== Requirement ==
Your answer is the line containing "1350x858 pixels. Task: Select" plus every line after it through the end of the records, printed exactly and free of pictures.

------

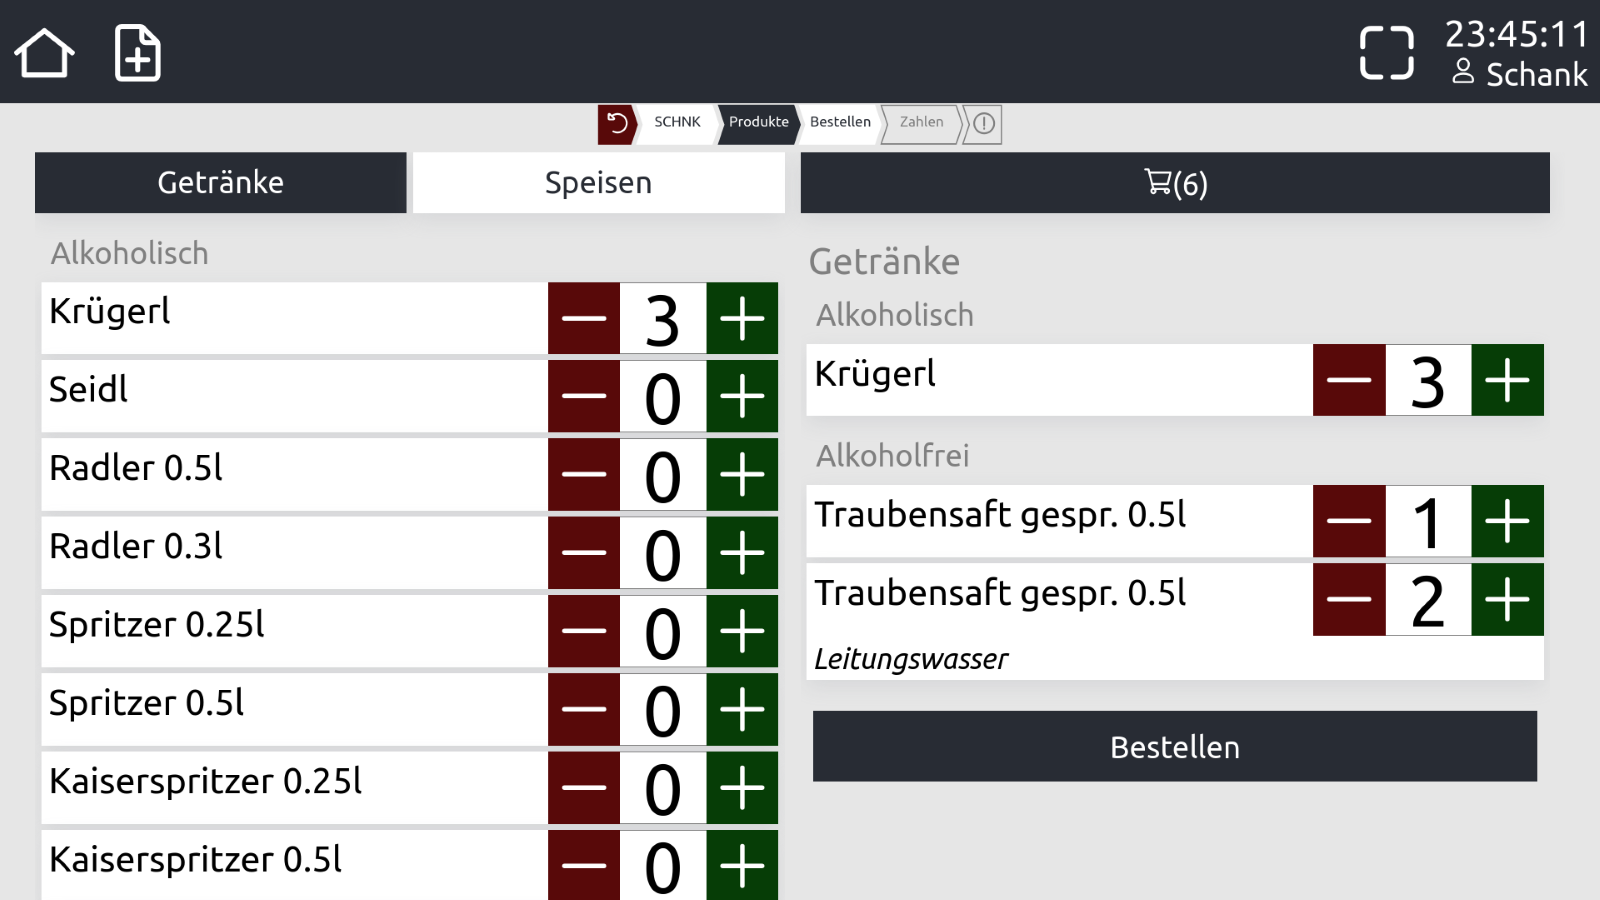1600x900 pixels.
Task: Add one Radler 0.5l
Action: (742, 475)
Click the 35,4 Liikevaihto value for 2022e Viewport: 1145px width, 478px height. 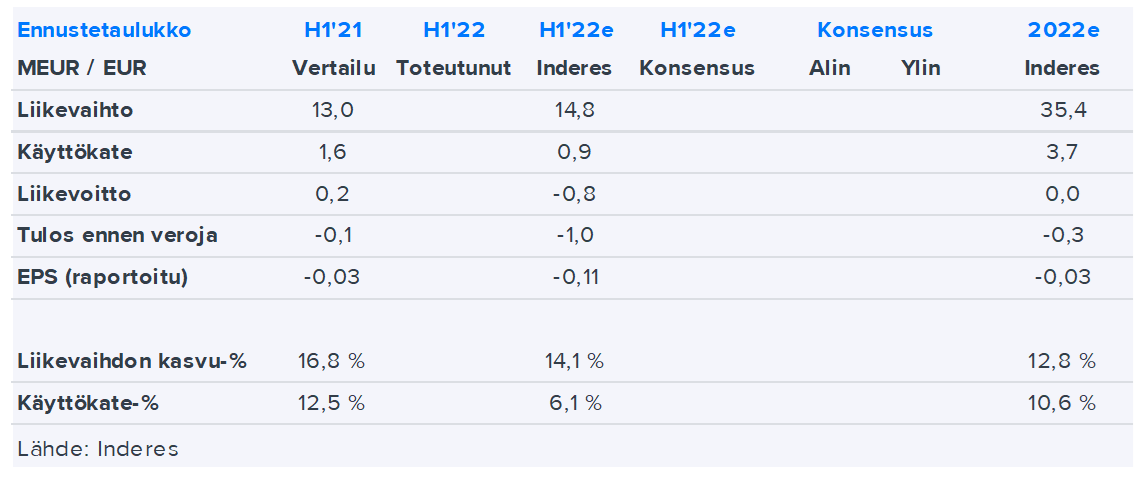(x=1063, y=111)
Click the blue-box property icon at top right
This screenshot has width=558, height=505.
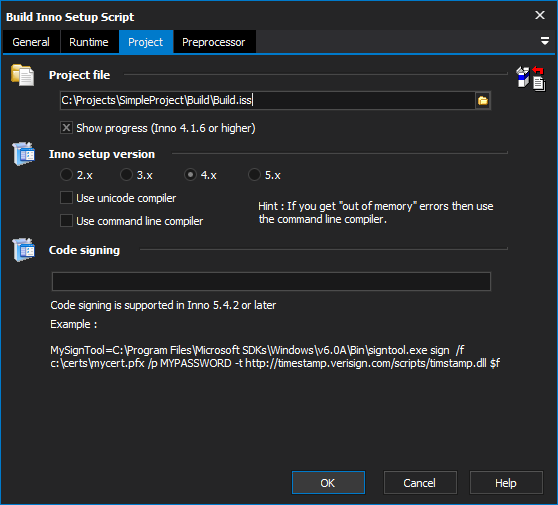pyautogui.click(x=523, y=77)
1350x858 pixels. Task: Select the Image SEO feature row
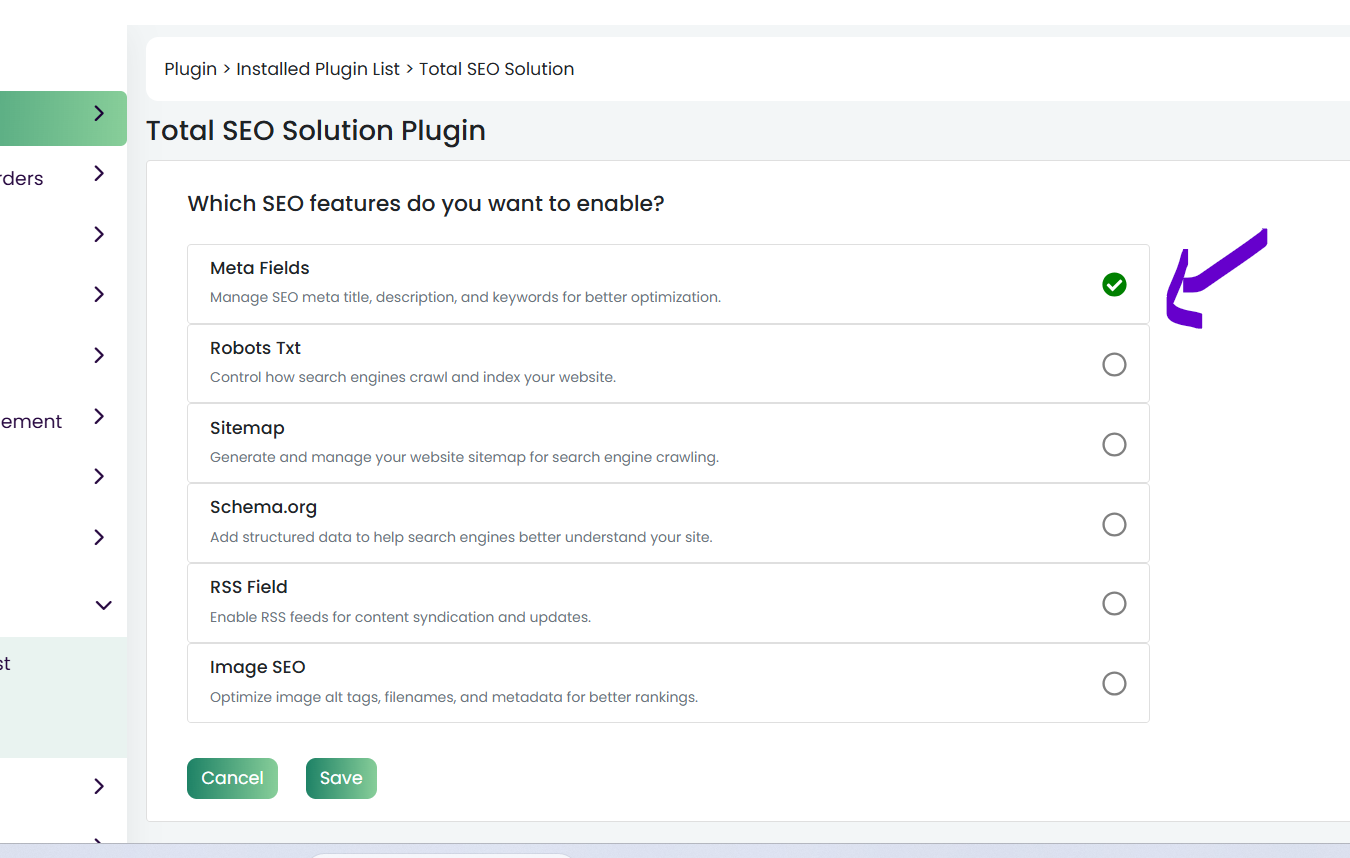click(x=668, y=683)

------

== Reply to the task ==
1350x858 pixels. Task: Select the Image SEO feature row
click(x=668, y=683)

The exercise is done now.